I've been jonesing for a Thermal Defense suppressor since they first were announced because it's 3-D printed from Inconel, which is what the blast baffle is made from in most high-end suppressors, so it's harder than Chinese math and should be next to immortal. And thanks to 3-D printing's frugal use of materials, it's pretty much as light as the lightest cans on the market (and most that light don't use Inconel baffles).
It uses a new baffle design that Oak Ridge National Laboratory developed from computer modeling, which AFAIK is the first baffle designed entirely in such a fashion, and they claim it's the quietest design yet. And the TDI cans discharge to the front, which greatly reduces backpressure. Which improves the chances that you won't have to run an adjustable gas block and you don't get green shit all over your spent casings. And they're $700-$1100, which makes them more than competitive against a lot of the super-light Ti-bodied suppressors.
So I hadda have one. Except I've been wanting a centerfire pistol can, too, and the Thermal Defense wouldn't do double-duty. And while I've been searching between sofa cushions and checking the coin returns in the soda machines outside Walmart to help me finance it, this comes along:
Fuck me runnin'. It's rated for everything from 10" 5.56 to .338 Lapua. And full-auto. It's a two-piece design so you only need the 9-ounce bit for 5.56 and 9mm. Which makes it barely more than an ounce heavier than the lightest 5.56 TDI can.
It's $1200 but it's also two or three suppressors in one. CF handgun, small caliber CF rifle, and magnum rifle.
The video is mondo-cool.

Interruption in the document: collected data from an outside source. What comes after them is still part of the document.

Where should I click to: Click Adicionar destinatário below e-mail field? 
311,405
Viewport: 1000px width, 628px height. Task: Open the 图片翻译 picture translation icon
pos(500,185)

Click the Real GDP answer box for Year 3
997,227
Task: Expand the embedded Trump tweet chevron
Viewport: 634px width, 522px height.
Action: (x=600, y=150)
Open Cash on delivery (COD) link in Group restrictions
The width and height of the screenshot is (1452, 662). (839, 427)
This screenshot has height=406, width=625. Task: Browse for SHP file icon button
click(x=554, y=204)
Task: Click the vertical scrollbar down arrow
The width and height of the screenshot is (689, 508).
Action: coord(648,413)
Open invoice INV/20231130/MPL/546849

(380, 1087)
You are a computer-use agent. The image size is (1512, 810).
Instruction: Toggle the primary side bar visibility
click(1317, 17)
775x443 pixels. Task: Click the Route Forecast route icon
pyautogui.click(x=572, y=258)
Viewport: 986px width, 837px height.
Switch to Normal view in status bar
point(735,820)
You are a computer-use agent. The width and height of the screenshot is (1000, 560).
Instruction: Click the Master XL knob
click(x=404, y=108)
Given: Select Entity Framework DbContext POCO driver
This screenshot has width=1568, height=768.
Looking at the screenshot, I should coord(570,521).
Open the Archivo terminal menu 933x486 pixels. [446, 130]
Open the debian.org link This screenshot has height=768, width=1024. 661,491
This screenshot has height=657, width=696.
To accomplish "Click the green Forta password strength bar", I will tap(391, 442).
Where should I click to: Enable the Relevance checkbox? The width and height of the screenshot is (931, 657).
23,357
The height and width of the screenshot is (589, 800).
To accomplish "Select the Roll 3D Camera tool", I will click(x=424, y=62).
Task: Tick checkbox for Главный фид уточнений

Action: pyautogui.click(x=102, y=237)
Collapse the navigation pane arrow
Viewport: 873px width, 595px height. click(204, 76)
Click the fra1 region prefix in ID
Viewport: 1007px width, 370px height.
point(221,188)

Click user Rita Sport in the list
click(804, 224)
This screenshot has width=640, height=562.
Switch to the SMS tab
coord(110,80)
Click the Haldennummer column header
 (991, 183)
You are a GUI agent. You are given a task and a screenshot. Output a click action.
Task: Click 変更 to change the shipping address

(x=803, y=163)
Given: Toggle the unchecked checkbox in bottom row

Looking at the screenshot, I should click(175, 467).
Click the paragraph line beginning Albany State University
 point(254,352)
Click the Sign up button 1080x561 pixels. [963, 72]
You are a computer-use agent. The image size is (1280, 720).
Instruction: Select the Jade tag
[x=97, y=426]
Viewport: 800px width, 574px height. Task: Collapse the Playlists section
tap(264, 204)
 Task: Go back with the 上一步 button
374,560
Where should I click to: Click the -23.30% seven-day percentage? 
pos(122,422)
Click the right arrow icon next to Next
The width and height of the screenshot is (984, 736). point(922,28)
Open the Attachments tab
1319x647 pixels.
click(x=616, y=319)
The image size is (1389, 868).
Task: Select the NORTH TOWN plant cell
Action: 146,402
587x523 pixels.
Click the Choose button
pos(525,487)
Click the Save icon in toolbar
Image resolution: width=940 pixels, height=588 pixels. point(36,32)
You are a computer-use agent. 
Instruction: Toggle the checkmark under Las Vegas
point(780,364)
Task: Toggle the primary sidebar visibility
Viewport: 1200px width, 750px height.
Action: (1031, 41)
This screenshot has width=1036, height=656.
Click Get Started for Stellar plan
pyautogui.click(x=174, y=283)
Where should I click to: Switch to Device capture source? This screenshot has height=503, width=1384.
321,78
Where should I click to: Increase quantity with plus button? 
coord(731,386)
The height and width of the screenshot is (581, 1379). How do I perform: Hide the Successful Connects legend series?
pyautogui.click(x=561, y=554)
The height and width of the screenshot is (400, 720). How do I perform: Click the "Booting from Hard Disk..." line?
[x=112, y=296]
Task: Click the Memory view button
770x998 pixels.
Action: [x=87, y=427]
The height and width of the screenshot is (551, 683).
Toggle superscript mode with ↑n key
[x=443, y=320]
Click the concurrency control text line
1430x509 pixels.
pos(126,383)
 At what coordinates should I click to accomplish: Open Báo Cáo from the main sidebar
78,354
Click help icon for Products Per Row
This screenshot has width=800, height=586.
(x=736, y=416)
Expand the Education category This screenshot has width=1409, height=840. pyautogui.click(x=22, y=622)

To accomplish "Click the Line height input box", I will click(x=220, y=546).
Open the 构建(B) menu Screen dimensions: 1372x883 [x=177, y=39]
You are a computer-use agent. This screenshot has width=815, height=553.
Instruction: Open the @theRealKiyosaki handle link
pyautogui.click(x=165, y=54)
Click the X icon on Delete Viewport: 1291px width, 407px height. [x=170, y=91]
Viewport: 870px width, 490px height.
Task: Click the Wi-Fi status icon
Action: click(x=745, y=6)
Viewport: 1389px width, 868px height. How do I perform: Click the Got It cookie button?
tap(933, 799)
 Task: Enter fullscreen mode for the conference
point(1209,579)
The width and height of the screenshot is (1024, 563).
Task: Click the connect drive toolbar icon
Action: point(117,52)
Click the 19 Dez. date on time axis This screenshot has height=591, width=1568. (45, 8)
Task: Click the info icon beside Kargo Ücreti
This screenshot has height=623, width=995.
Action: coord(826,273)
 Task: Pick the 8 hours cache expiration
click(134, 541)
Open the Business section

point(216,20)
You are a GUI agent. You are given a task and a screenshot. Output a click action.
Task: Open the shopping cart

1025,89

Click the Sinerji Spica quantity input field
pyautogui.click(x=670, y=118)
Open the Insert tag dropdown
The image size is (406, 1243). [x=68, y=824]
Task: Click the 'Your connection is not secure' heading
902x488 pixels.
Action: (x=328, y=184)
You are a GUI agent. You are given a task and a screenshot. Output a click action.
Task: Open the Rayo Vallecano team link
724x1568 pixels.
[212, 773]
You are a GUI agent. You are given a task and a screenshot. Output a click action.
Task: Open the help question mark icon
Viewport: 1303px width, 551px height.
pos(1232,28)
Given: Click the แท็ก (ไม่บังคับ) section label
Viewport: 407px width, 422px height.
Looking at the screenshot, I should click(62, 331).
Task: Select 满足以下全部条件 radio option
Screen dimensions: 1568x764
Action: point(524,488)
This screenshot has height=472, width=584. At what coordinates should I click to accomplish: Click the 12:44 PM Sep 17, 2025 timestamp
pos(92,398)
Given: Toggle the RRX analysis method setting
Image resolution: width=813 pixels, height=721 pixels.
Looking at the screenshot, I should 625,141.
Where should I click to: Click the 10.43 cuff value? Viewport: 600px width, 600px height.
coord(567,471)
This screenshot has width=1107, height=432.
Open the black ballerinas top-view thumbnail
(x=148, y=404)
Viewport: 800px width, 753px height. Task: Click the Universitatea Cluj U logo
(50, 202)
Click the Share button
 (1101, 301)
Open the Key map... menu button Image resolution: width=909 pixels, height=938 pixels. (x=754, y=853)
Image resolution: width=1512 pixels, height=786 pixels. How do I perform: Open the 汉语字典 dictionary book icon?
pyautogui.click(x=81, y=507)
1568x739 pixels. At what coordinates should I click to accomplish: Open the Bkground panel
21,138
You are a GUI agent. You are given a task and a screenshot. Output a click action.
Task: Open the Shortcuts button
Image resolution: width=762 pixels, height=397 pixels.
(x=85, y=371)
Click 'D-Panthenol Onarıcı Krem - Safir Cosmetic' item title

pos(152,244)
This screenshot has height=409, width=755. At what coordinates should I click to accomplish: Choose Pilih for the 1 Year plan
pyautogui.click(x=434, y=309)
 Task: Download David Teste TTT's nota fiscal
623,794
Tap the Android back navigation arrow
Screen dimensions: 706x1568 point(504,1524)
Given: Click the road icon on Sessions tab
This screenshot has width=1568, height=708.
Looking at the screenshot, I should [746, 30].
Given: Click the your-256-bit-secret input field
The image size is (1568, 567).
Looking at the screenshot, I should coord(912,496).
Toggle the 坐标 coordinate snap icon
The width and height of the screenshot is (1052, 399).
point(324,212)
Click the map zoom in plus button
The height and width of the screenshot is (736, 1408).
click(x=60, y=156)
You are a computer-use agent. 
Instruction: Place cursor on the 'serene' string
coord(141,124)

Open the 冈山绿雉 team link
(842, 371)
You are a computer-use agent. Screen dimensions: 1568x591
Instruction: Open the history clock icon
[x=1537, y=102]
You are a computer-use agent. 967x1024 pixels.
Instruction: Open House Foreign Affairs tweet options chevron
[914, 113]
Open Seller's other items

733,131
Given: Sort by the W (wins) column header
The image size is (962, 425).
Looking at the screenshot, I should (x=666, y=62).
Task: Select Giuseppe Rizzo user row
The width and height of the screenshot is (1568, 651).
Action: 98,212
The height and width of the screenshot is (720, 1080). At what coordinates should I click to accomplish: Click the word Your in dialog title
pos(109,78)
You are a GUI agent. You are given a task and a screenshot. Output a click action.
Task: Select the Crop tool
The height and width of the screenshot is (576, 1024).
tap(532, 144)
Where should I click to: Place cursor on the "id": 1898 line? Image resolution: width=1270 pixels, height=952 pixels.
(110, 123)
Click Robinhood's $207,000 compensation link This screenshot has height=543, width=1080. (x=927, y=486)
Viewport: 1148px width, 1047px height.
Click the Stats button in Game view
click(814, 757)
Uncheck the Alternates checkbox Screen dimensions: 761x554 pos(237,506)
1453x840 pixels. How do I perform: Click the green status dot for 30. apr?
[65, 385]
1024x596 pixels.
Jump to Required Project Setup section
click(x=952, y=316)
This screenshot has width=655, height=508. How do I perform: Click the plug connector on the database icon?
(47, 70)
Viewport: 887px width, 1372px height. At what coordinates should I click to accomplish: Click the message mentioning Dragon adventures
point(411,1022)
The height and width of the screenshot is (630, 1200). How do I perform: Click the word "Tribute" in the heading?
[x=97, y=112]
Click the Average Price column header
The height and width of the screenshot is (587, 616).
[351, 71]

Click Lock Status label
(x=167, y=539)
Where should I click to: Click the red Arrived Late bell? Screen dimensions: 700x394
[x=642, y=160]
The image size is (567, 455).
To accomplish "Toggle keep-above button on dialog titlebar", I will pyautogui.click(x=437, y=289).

There's a bit of a guy with a full-auto FN P-90, a great gun for a suppressor. The 5.7 is a pretty marginal handgun cartridge but not so bad when fired full-auto from a 10" bbl with a 50-round magazine. And a suppressor. There's also a suppressed Garand in there, don't see those every day.
And a suppressed revolver, an 1895 Nagant. The reason for suppressing such an oddball weapon is there's NO GAP between the cylinder and the barrel.
The Nagant fires a 7.62mm cartridge with a "funnel" at the mouth of the case (cartridge at far left in pic above). The case is so long it protrudes slightly when loaded into the cylinder. And when you cock the hammer, as the cylinder rotates it also slides forward in the frame so it actually inserts the mouth of the casing into the forcing cone of the barrel. Leaving no air gap between cylinder and barrel. It was designed in the belief that the energy lost to that gap was significant enough that the measly 7.62 would be a powerhouse of a cartridge without all that leakage. That didn't so much work out but it did make a revolver better suited to suppressing. But if you watch closely you can see the cartridges he's loading don't protrude from the cylinder, so they're not 7.62 Nagant, probably .32 S&W Long. But the air gap is still very small even without the overlong Nagant cartridge case.
I love the suppressed lever guns at the end. Teddy Roosevelt had a suppressed 1894 Winchester that was his favorite western plains meat gun. But the Trumpster doesn't like suppressors. Doesn't like them at all.